§ **EXERCISE DETAILS**
Within the entries that follow, show each line where the word "computer" occurs.

[INFORMATION SHOWN — start]

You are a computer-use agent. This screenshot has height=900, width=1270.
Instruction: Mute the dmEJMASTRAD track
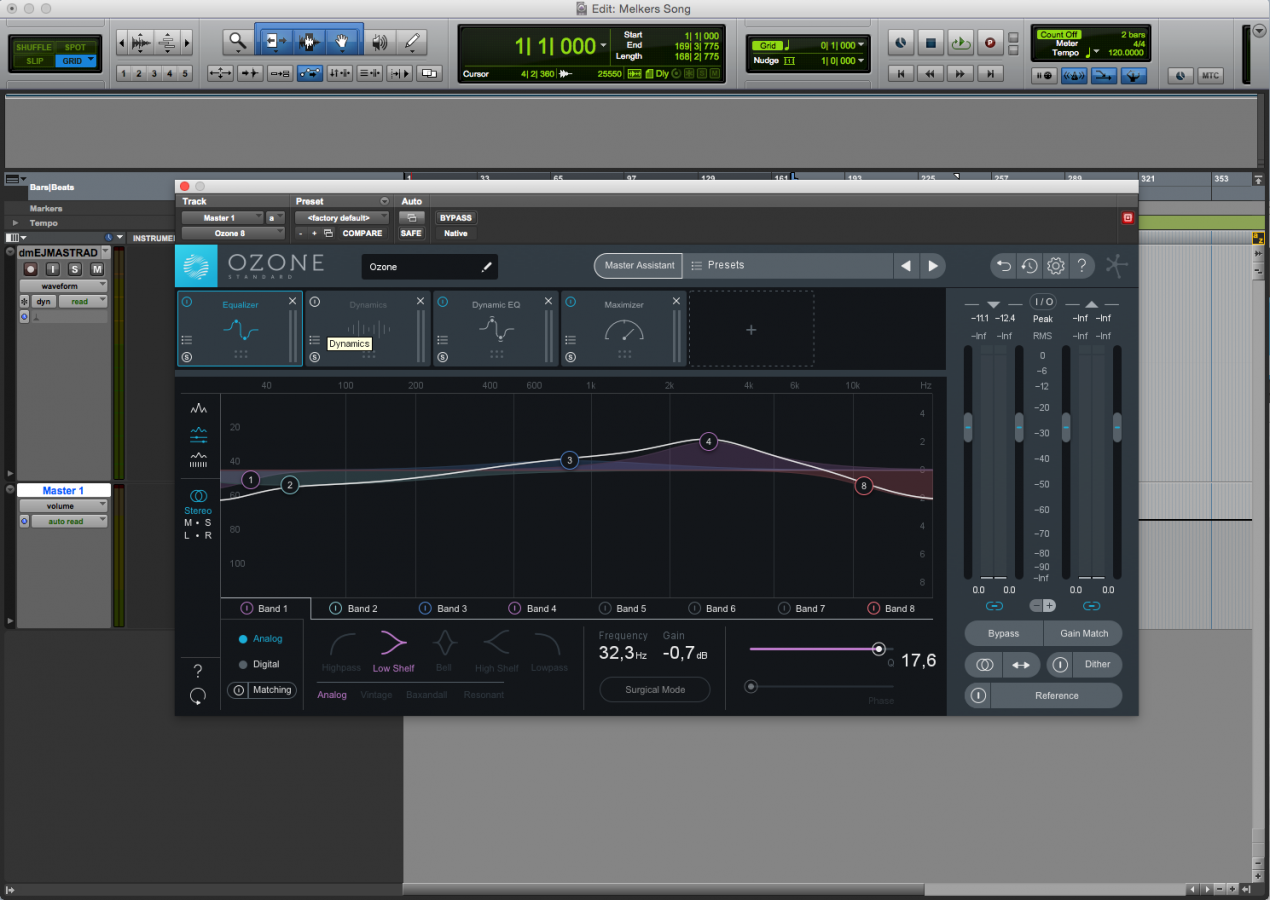(97, 269)
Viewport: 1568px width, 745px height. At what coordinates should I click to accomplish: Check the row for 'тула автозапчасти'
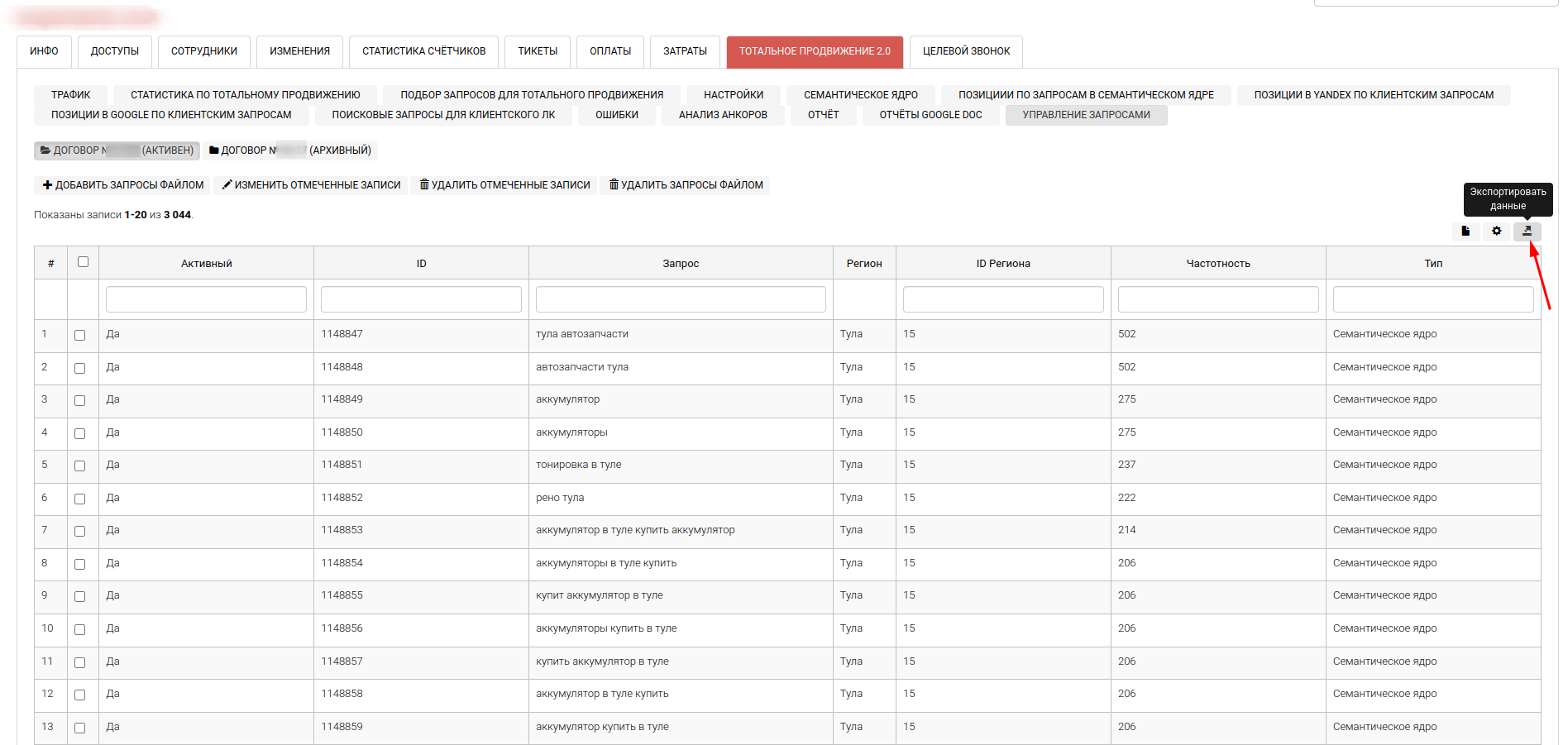[80, 335]
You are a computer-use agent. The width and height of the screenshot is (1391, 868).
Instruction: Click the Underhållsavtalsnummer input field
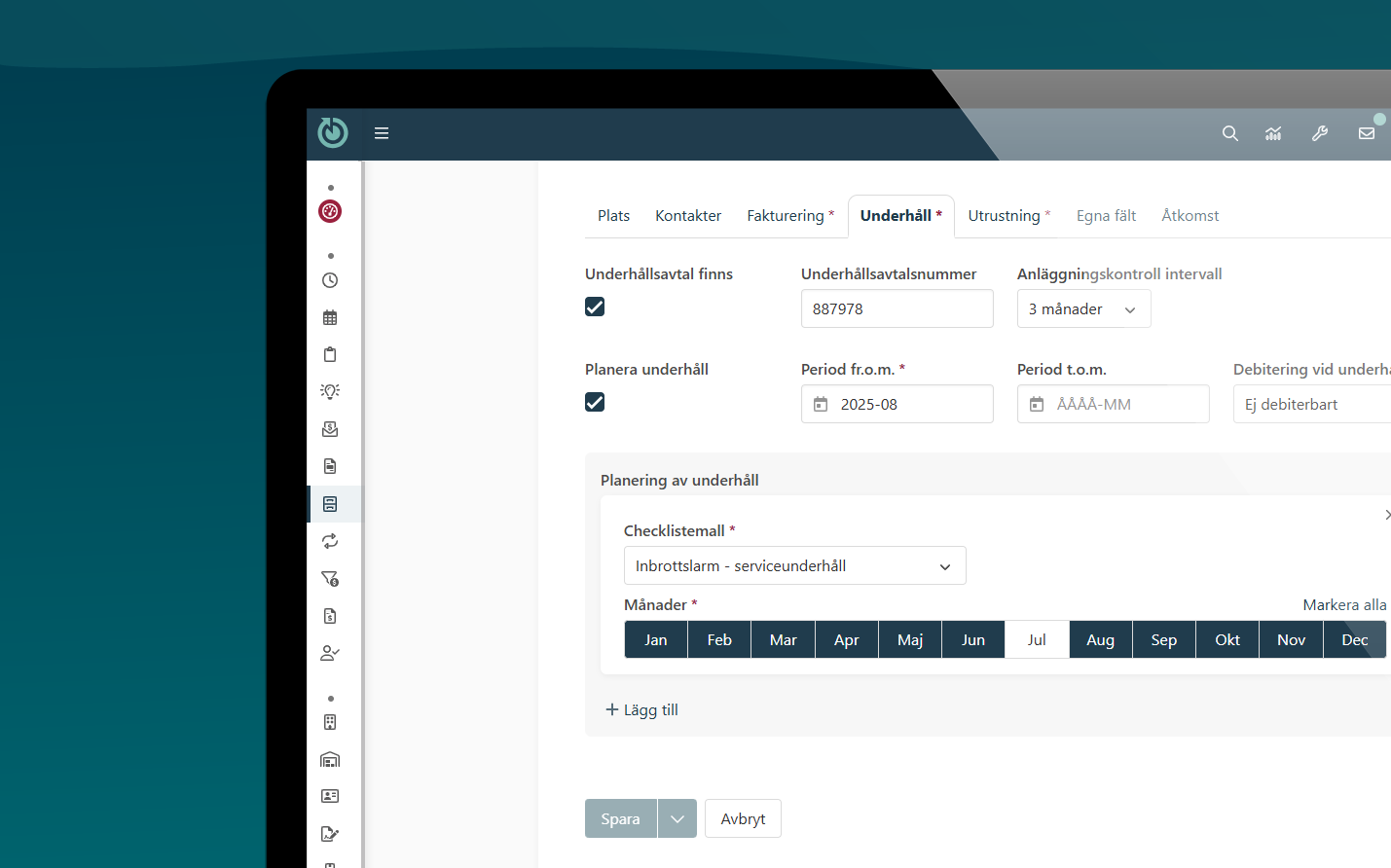point(897,309)
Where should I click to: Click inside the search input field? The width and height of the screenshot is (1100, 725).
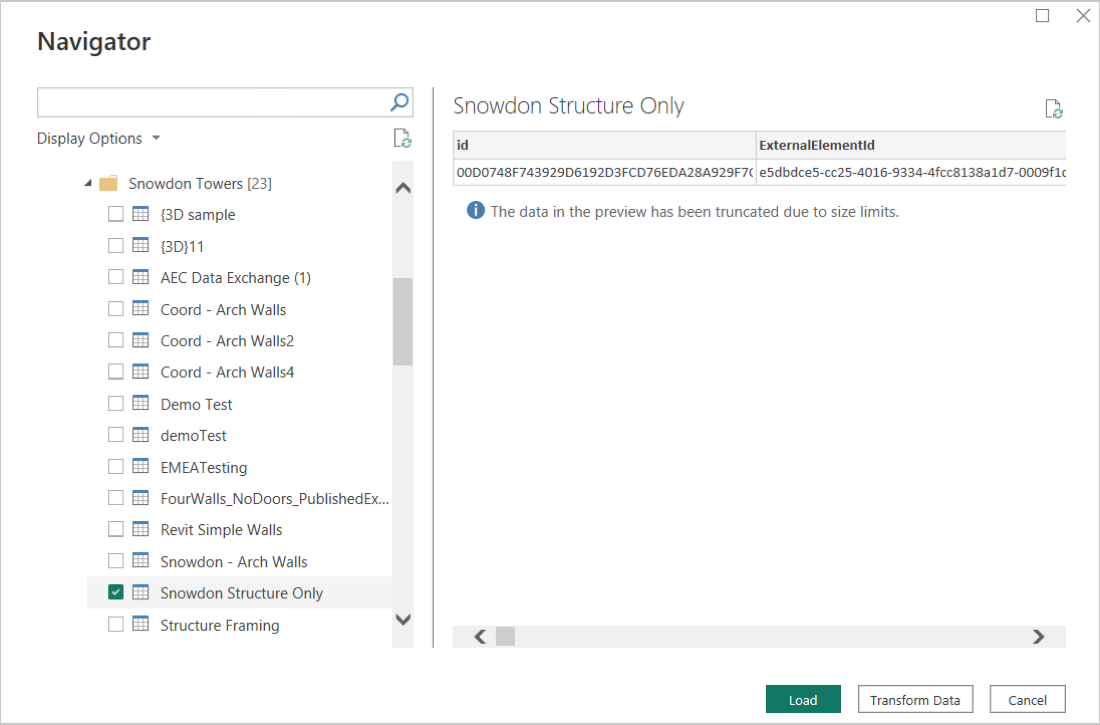[212, 102]
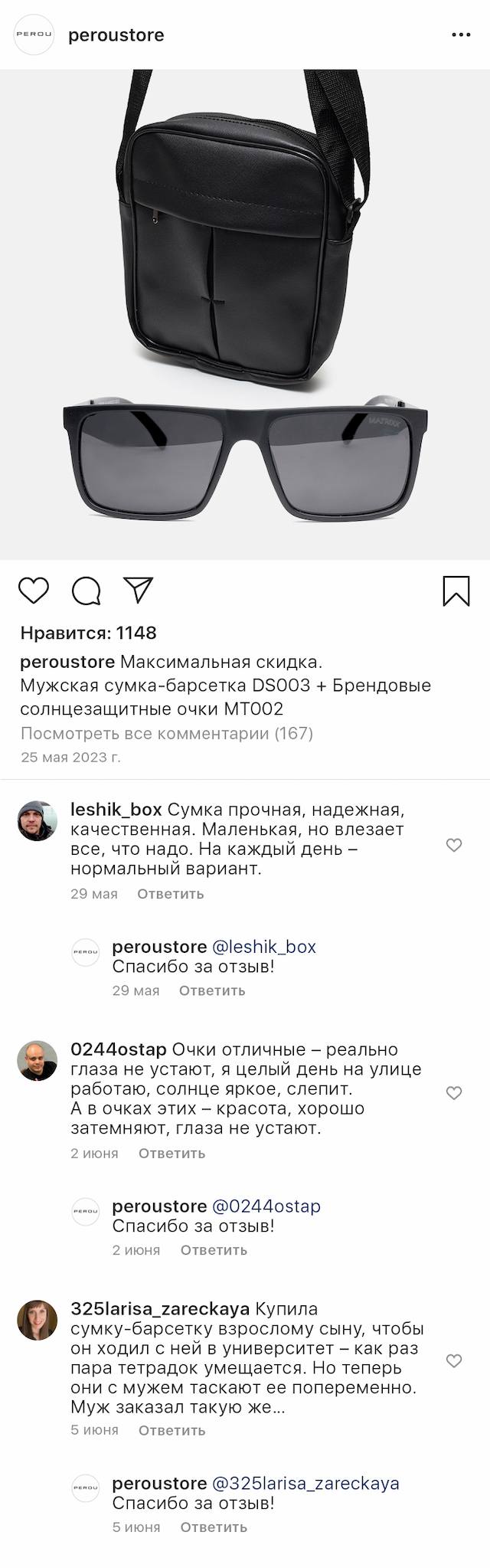Save post with the bookmark icon

[x=456, y=591]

[INFORMATION SHOWN — finish]

§ **RESPONSE AREA**
You are a computer-use agent. This screenshot has height=900, width=1270.
You are a computer-use agent. The width and height of the screenshot is (1391, 868).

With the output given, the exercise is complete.